**WORK REQUEST**.
Only the lines below starting at the one that contains "Given: Click the search magnifier icon" and ending at the one that contains "Given: Open the 24 APRILE post date" are to be reproduced, exactly and with both ends kept.

**DATA SUPPLIED**.
== == ==

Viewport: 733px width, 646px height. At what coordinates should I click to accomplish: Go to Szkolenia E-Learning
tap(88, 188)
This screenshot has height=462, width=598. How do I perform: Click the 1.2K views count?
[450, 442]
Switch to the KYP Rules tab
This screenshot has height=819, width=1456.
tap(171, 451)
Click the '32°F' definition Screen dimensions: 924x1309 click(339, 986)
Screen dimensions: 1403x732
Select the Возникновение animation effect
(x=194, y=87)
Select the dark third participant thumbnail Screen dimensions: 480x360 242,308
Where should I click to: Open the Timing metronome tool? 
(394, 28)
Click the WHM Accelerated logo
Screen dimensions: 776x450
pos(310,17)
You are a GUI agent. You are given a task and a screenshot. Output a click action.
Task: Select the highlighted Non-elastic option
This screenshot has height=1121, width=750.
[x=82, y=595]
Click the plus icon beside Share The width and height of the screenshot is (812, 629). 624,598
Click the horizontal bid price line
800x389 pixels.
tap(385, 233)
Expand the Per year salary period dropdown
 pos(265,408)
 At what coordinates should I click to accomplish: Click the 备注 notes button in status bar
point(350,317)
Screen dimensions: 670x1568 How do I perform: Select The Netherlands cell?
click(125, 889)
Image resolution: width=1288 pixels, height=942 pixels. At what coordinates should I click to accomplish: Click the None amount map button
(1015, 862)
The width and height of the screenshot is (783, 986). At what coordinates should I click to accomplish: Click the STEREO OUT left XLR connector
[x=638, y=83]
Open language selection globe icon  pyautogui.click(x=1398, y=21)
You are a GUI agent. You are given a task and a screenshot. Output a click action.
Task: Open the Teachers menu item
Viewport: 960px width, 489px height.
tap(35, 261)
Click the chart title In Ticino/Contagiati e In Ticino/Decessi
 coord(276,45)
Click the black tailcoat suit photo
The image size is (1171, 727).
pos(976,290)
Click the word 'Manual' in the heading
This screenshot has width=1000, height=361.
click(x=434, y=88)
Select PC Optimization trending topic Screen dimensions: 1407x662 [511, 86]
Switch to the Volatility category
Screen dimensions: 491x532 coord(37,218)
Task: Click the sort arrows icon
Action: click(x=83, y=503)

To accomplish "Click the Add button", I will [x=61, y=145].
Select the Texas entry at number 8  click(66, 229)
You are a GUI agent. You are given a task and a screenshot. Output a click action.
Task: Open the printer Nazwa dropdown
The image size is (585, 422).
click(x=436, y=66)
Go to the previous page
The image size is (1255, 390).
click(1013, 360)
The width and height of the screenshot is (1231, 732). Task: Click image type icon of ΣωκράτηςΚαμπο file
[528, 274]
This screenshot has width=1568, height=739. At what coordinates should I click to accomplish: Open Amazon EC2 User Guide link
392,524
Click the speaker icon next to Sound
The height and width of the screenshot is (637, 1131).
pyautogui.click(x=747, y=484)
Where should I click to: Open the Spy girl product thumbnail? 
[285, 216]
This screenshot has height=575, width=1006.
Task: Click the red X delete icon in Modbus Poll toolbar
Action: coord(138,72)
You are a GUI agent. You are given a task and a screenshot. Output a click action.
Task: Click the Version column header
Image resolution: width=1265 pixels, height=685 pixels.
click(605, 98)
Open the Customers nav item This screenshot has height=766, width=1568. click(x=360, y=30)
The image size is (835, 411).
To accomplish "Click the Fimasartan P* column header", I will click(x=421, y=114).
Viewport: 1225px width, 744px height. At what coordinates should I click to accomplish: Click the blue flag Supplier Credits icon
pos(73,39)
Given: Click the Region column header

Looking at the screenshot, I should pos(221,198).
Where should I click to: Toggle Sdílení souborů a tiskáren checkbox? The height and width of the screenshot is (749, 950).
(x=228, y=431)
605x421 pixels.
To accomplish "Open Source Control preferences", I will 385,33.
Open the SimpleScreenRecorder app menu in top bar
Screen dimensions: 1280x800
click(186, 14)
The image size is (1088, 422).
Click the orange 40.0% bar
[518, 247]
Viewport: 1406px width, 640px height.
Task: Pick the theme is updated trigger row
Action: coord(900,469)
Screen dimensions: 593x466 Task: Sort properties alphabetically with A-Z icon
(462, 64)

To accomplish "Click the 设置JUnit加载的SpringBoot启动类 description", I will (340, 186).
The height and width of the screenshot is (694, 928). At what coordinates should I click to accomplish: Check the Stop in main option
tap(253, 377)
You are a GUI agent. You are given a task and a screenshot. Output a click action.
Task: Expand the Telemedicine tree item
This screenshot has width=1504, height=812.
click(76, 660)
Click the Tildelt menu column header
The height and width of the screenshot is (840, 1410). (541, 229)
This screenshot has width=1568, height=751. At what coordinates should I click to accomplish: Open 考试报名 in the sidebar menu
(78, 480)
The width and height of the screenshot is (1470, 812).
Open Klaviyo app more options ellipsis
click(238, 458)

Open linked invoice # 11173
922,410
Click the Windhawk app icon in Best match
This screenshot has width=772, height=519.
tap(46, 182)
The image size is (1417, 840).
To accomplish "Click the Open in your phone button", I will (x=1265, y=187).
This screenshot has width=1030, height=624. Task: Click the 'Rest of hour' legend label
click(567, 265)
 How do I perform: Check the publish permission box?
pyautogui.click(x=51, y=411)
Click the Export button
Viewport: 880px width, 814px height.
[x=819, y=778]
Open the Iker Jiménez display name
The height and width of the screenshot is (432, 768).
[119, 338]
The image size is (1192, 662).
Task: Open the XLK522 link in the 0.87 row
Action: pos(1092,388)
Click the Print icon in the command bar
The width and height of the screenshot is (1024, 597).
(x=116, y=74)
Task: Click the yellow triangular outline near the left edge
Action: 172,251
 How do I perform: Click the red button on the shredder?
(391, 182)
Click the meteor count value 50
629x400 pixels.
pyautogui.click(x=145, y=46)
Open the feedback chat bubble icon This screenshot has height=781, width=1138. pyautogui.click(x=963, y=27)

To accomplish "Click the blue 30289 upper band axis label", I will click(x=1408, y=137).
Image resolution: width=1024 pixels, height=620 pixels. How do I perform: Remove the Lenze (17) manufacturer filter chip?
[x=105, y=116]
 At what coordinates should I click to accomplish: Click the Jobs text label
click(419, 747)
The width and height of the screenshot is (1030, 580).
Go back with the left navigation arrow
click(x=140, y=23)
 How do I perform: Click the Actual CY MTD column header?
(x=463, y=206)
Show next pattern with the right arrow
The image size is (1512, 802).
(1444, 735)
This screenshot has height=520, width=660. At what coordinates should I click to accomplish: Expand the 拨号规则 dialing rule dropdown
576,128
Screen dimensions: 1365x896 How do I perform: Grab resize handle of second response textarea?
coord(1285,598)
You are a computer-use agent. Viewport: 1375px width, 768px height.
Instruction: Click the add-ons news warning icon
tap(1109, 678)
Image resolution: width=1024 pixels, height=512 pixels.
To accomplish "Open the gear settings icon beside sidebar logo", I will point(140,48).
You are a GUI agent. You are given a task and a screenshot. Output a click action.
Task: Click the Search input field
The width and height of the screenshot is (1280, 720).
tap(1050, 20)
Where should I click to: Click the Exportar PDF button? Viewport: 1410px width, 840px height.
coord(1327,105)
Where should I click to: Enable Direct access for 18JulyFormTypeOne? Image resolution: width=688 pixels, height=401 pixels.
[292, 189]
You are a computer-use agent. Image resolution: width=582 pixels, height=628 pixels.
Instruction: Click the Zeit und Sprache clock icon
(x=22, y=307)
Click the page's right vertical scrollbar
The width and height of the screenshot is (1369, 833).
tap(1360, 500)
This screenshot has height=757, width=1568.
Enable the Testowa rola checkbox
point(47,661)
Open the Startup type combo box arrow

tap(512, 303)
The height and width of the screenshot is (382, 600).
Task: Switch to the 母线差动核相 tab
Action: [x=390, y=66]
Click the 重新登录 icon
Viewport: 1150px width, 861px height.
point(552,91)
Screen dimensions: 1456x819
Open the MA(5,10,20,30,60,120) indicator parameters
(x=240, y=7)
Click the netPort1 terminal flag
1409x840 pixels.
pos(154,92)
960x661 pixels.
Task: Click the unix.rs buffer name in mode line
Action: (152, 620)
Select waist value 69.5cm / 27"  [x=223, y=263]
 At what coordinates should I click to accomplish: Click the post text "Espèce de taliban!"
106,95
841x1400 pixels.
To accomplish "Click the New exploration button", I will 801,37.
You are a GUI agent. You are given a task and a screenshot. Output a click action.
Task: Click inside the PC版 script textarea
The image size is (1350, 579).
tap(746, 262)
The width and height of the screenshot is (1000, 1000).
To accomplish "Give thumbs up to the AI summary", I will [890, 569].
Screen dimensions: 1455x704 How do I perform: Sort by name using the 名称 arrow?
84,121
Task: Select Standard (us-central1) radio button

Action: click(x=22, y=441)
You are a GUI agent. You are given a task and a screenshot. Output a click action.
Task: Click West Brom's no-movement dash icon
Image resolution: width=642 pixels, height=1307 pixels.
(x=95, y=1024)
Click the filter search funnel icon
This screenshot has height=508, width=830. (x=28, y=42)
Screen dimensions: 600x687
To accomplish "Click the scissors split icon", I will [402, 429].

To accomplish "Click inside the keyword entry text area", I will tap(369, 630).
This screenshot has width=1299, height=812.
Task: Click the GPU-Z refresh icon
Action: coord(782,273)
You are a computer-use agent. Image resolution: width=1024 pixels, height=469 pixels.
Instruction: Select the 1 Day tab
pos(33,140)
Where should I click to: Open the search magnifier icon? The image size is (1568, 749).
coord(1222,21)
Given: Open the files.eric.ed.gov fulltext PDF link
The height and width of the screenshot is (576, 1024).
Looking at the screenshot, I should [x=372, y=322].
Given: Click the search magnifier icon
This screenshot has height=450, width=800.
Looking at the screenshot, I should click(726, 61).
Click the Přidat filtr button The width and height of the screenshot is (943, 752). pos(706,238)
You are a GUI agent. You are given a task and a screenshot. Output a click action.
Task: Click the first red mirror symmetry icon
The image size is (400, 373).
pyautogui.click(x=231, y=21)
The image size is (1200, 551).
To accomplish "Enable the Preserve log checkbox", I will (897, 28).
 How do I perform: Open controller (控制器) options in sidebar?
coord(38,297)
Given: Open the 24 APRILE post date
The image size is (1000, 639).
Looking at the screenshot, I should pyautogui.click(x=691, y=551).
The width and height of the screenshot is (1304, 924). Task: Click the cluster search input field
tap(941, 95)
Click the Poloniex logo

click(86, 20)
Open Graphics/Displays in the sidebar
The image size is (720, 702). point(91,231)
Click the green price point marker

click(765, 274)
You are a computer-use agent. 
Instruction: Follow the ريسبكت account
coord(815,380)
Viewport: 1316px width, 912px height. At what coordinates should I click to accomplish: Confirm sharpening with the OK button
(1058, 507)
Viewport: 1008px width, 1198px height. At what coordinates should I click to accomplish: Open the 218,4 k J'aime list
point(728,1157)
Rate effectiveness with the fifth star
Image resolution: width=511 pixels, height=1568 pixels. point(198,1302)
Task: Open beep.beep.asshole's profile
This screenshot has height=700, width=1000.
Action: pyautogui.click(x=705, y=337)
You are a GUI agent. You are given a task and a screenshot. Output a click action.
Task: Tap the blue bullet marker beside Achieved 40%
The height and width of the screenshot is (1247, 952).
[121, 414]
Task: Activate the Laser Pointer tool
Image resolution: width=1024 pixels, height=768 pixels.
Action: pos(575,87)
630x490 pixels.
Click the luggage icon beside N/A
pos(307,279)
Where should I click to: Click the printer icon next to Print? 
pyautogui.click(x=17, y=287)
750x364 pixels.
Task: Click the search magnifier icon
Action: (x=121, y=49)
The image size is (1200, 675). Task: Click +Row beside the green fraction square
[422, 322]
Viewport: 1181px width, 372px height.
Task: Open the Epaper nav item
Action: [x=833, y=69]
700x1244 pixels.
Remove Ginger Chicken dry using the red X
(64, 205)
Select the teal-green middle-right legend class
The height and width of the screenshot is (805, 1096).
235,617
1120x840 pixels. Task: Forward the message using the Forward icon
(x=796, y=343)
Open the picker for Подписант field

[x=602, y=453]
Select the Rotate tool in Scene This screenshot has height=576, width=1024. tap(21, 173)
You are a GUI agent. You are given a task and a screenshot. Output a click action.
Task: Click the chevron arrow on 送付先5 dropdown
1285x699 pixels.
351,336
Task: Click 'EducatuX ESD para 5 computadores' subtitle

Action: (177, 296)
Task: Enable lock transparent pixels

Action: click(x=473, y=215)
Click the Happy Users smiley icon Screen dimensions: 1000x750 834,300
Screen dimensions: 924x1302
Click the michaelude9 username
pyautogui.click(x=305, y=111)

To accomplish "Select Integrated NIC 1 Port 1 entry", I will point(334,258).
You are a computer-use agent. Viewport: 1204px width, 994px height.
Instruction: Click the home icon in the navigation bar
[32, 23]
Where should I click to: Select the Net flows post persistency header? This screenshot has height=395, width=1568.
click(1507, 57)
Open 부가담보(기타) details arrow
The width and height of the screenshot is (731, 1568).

== == ==

**TASK RESULT**.
Given: Click the search magnifier icon
This screenshot has height=450, width=800.
Looking at the screenshot, I should click(726, 61).
Click the Přidat filtr button The width and height of the screenshot is (943, 752). pos(706,238)
You are a GUI agent. You are given a task and a screenshot. Output a click action.
Task: Click the first red mirror symmetry icon
The image size is (400, 373).
pyautogui.click(x=231, y=21)
The image size is (1200, 551).
To accomplish "Enable the Preserve log checkbox", I will (897, 28).
 How do I perform: Open controller (控制器) options in sidebar?
coord(38,297)
Given: Open the 24 APRILE post date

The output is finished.